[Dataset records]
:::
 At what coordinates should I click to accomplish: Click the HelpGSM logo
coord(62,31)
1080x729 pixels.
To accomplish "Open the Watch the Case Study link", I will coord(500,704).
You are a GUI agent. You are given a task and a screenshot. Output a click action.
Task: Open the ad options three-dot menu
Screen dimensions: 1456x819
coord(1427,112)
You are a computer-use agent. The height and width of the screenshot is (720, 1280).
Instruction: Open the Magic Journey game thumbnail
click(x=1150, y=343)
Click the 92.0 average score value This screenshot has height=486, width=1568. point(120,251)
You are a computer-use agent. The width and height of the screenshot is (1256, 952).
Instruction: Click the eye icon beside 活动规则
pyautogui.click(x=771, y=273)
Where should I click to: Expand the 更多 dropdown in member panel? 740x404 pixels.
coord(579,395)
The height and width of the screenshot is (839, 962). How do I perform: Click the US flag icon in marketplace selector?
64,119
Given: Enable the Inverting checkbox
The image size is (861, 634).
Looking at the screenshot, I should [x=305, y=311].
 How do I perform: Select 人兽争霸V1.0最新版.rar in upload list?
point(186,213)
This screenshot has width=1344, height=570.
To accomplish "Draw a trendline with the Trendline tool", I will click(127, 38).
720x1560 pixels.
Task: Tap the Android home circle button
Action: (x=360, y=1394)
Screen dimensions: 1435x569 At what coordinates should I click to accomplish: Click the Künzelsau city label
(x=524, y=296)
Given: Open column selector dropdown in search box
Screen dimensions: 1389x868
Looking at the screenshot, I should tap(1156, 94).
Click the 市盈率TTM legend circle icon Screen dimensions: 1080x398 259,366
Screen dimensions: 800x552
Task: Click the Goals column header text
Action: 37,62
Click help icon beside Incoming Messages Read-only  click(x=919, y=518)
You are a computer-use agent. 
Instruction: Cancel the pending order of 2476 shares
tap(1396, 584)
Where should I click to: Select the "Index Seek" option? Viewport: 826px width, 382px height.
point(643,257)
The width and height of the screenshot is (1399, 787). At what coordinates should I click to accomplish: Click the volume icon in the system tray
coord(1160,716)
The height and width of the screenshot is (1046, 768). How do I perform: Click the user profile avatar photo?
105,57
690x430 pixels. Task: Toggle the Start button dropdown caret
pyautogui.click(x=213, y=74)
:::
WHAT IS NEEDED: Write the entries out once more, exactly, without dropping a line.

ANSWER AREA:
 At what coordinates should I click to accomplish: Click the HelpGSM logo
coord(62,31)
1080x729 pixels.
To accomplish "Open the Watch the Case Study link", I will coord(500,704).
You are a GUI agent. You are given a task and a screenshot. Output a click action.
Task: Open the ad options three-dot menu
Screen dimensions: 1456x819
coord(1427,112)
You are a computer-use agent. The height and width of the screenshot is (720, 1280).
Instruction: Open the Magic Journey game thumbnail
click(x=1150, y=343)
Click the 92.0 average score value This screenshot has height=486, width=1568. point(120,251)
You are a computer-use agent. The width and height of the screenshot is (1256, 952).
Instruction: Click the eye icon beside 活动规则
pyautogui.click(x=771, y=273)
Where should I click to: Expand the 更多 dropdown in member panel? 740x404 pixels.
coord(579,395)
The height and width of the screenshot is (839, 962). How do I perform: Click the US flag icon in marketplace selector?
64,119
Given: Enable the Inverting checkbox
The image size is (861, 634).
Looking at the screenshot, I should [x=305, y=311].
 How do I perform: Select 人兽争霸V1.0最新版.rar in upload list?
point(186,213)
This screenshot has width=1344, height=570.
To accomplish "Draw a trendline with the Trendline tool", I will click(127, 38).
720x1560 pixels.
Task: Tap the Android home circle button
Action: (x=360, y=1394)
Screen dimensions: 1435x569 At what coordinates should I click to accomplish: Click the Künzelsau city label
(x=524, y=296)
Given: Open column selector dropdown in search box
Screen dimensions: 1389x868
Looking at the screenshot, I should tap(1156, 94).
Click the 市盈率TTM legend circle icon Screen dimensions: 1080x398 259,366
Screen dimensions: 800x552
Task: Click the Goals column header text
Action: 37,62
Click help icon beside Incoming Messages Read-only  click(x=919, y=518)
You are a computer-use agent. 
Instruction: Cancel the pending order of 2476 shares
tap(1396, 584)
Where should I click to: Select the "Index Seek" option? Viewport: 826px width, 382px height.
point(643,257)
The width and height of the screenshot is (1399, 787). At what coordinates should I click to accomplish: Click the volume icon in the system tray
coord(1160,716)
The height and width of the screenshot is (1046, 768). How do I perform: Click the user profile avatar photo?
105,57
690x430 pixels. Task: Toggle the Start button dropdown caret
pyautogui.click(x=213, y=74)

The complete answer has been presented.